# Golf in snow motion!



## Coxy914 (Jan 14, 2007)

Took this today of my mates Golf, worked quite well considering he wasn't moving!! Good ol' front wheel drive cars in the snow!


----------



## alexf (May 23, 2009)

love it!


----------



## CupraRcleanR (Sep 2, 2007)

Very nice.great car too


----------



## Mini 360 (Jul 17, 2009)

Brilliant shot and car! Cant wait to get a MK2 GTi 16v when Im a couple years older.


----------



## dubnut71 (Jul 25, 2006)

nice coxy! got an oakey valver myself so have a soft spot for this! a bit off topic but do you happen to know what wheel is on the car?, Borbet? - cheers.


----------



## Coxy914 (Jan 14, 2007)

dubnut71 said:


> nice coxy! got an oakey valver myself so have a soft spot for this! a bit off topic but do you happen to know what wheel is on the car?, Borbet? - cheers.


15" Ronal LS:thumb:


----------



## trebor127 (Aug 13, 2009)

superb shot mate...


----------



## alexf (May 23, 2009)

Have you got any modifications on it? Am thinking about a tune up from the infamous toyotec when I get mine. :devil:


----------



## hmi1750 (Apr 23, 2006)

amazing pic.. love it.


----------



## Coxy914 (Jan 14, 2007)

alexf said:


> Have you got any modifications on it?
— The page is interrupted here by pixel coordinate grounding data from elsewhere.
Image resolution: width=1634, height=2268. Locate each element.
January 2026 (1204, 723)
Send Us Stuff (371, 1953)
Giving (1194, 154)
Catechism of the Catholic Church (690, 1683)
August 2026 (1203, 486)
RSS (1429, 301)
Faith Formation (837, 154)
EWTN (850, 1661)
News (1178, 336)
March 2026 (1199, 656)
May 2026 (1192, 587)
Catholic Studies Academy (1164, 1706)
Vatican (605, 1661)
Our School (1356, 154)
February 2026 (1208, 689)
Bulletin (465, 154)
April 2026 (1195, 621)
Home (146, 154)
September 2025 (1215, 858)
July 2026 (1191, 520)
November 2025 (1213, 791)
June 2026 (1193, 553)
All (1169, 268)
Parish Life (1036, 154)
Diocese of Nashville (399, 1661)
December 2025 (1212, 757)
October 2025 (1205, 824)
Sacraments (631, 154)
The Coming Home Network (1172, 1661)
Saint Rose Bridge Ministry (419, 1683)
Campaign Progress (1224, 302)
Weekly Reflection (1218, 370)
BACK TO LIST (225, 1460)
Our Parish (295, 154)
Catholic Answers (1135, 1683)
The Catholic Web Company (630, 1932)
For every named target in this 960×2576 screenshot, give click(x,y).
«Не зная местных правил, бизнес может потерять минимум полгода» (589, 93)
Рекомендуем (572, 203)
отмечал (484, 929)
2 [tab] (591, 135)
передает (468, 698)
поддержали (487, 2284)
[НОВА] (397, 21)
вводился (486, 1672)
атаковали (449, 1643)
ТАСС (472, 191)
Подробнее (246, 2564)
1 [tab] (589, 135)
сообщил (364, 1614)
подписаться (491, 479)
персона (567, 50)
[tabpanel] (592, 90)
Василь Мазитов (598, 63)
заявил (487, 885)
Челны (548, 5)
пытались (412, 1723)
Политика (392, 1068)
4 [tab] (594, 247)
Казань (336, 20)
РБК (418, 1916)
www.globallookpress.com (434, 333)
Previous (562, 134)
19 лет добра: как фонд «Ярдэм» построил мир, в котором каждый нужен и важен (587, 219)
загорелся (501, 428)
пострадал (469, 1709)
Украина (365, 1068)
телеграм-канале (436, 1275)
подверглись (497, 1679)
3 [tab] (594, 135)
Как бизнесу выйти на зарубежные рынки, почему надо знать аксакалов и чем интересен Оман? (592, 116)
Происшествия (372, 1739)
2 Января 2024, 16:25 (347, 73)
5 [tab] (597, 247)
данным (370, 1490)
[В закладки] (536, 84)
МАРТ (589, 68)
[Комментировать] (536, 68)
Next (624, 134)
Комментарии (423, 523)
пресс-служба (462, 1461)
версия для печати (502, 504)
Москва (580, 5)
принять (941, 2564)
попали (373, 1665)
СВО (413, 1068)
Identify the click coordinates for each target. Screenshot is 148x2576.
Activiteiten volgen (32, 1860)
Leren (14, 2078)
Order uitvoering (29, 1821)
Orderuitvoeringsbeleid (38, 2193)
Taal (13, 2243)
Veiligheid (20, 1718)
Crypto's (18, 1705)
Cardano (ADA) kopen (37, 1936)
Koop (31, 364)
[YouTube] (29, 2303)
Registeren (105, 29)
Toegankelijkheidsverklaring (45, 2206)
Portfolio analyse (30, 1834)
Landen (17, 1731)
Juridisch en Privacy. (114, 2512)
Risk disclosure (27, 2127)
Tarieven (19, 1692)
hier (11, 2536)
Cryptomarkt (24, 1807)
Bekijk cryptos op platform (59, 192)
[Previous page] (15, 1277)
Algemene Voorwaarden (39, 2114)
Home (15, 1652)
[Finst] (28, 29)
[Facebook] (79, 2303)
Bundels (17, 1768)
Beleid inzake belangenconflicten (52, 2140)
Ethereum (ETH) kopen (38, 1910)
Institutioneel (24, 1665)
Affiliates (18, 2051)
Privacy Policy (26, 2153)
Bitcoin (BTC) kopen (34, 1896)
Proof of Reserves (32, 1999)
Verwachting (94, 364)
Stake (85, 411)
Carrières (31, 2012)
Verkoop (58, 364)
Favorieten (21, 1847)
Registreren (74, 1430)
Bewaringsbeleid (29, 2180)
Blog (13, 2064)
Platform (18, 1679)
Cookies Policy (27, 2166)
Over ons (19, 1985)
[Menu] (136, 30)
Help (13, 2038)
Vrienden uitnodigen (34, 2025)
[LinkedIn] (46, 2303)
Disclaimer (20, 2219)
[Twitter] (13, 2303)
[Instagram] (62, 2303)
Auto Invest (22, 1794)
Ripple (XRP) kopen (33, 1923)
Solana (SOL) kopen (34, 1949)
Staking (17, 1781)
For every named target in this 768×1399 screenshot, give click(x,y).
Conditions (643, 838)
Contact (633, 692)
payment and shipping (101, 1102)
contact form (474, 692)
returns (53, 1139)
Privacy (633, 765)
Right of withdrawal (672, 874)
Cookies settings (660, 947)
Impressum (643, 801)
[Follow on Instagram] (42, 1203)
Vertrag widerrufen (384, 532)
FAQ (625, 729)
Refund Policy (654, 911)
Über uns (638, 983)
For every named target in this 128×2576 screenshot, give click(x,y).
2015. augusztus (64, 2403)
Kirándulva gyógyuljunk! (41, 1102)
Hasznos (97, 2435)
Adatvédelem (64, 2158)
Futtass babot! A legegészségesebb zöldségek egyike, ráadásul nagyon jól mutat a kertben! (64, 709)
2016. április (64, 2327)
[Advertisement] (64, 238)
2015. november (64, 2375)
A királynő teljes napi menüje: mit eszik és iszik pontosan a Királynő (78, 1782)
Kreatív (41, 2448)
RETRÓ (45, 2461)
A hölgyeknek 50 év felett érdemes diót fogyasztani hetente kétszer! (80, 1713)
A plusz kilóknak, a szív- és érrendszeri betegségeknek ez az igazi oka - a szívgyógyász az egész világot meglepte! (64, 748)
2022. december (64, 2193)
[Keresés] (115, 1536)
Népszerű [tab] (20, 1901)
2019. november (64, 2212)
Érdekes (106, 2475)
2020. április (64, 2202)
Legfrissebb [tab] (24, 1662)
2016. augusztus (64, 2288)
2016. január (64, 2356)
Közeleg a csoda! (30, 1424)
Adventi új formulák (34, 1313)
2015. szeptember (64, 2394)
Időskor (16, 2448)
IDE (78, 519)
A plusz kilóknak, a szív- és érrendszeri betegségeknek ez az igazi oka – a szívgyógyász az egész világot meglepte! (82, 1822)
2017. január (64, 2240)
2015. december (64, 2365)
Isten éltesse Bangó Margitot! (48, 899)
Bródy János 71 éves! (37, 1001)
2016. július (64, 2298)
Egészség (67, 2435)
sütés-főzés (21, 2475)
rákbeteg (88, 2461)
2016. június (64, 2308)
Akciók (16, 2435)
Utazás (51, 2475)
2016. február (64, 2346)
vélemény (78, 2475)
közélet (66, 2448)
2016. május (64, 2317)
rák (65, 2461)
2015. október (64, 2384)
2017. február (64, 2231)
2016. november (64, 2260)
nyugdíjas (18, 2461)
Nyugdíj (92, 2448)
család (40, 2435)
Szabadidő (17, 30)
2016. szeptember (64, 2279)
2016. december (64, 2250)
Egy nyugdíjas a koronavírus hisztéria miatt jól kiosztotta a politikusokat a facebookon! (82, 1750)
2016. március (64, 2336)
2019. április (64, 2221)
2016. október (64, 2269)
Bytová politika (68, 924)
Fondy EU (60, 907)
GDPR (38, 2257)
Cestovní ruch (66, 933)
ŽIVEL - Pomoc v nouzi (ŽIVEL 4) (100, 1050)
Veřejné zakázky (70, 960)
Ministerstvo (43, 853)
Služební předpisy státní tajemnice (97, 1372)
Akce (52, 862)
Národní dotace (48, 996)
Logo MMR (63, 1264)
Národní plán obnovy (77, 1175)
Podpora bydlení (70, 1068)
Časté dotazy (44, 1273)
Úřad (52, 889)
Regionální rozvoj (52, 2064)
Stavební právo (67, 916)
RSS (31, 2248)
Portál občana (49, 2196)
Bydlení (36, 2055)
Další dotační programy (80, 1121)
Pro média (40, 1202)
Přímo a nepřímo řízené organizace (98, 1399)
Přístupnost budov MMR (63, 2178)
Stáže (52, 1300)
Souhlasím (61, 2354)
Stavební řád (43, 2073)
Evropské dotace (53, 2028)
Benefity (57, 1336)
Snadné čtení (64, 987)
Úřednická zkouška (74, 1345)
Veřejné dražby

Am thinking about a tune up from the infamous toyotec when I get mine. :devil:


It's my mates car, not mine. Not sure what he's done really apart from the 15" Ronals!


----------



## buckas (Jun 13, 2008)

nice shot fella 

drew


----------



## Auto Detox (Dec 22, 2007)

Nice like that a lot ! My Mk1 goes to it's new home tonight argh :wall:

Baz


----------



## leeshez (Dec 26, 2005)

Spot on.


----------



## amiller (Jan 1, 2009)

Pearl Grey. Quite a rare colour. :thumb:

(or am I really wrong and it is the darker atlas grey?!)


----------



## mattsbmw (Jul 20, 2008)

That is a fantastic pic


----------



## GlynRS2 (Jan 21, 2006)

That is a great photo


----------



## Guest (Jan 15, 2010)

Good photo... Not keen on them alloys though!


----------



## Bigpikle (May 21, 2007)

great pic :thumb:


----------



## Fin2982 (Feb 20, 2009)

Awesome shot......those rims need a clean tho


----------



## minimadgriff (Jul 8, 2007)

Awesome pic!


----------